Later JFK sat on the steps with his son for a few minutes, playing with a toy palomino pony John had been given for Christmas. Then the president walked Caroline and John back toward his office. Before they went inside, the trio turned around and posed for Stoughton. Jack, clutching both children’s hands, grinned broadly.

Suddenly Stoughton’s job—and those of photographers like Jacques Lowe and Stanley Tretick—had gotten a little easier. “Mrs. Kennedy seemed a little more relaxed about having the children photographed,” said Stoughton, whose photographs captured a father clearly besotted with his children. “He really came to understand them and he played with them in that marvelous way that some people have and others don’t.” To Stoughton, it seemed JFK “was enjoying them even more now, if that was possible. Obviously, he was excited about the new baby, although at the time none of us knew about it.”

Jackie knew that her husband was hoping for another boy, although he would never admit it. Certainly his bond with Caroline was stronger than it had ever been. He also was counting on her to help Maud Shaw keep John in line. “Now, Buttons,” JFK told Caroline, “you’re the big sister. You outrank John, so don’t let him forget who’s boss.”

It wasn’t easy. “A lot of the time,” Evelyn Lincoln recalled, Caroline “talked about her brother misbehaving. That was a favorite topic of hers.” Rose Kennedy’s secretary, Barbara Gibson, recalled that Caroline was “always after him, ‘John, do this’ and ‘You’re not supposed to do that, John.’ ” After one particular sleigh ride at the White House, Caroline dashed off a note to Grandma Rose complaining that her brother was a “bad, squeaky boy who tries to spit in his mother’s Coca-Cola and who has a very bad temper.”

THAT TEMPER WAS IN EVIDENCE
whenever John, who had a tough time pronouncing “Caroline,” felt he was being upstaged by “Cannon.” One week Caroline pestered half the White House staff with the riddles she had learned from friends at school.
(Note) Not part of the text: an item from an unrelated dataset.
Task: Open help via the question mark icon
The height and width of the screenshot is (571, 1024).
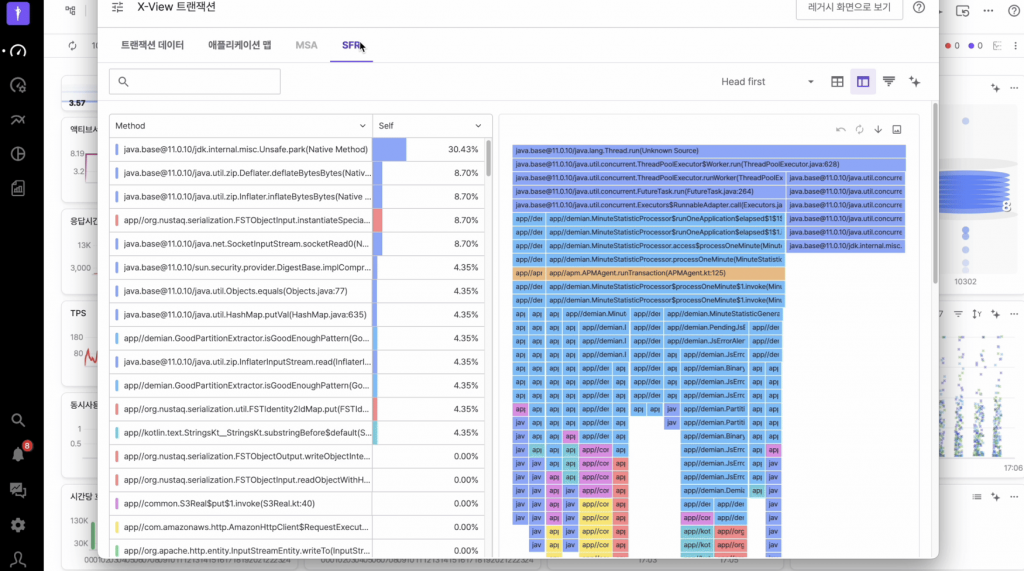Action: [919, 8]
It was only a matter of time before John piped up with, “Miss Shaw, I know a riddle, too.”

“Yes, John,” she said, “and what’s your riddle?”

John thought for a moment before shouting, “Um . . . apples, giraffes, and alligators!”

Miss Shaw gave it some thought. “I’m afraid you’ve stumped me,” she answered. Delighted, John ran to tell Caroline the news.

Only one thing troubled JFK about his son’s upbringing at this point. The saga of PT-109 and Kennedy’s own World War II exploits notwithstanding, he told Stoughton he was worried about what impact all the parades, wreath-layings, color guards, and twenty-one-gun salutes were having on his son. “I’m concerned about John’s fascination with military things,” JFK said. “He’s right there when he sees guns, swords, or anyone wearing a uniform.”

“Why don’t you just stop letting him watch the parades?” Stoughton asked.

That, of course, was not about to happen. “I guess we all go through that phase,” the president mused. “John just sees more of the real thing.”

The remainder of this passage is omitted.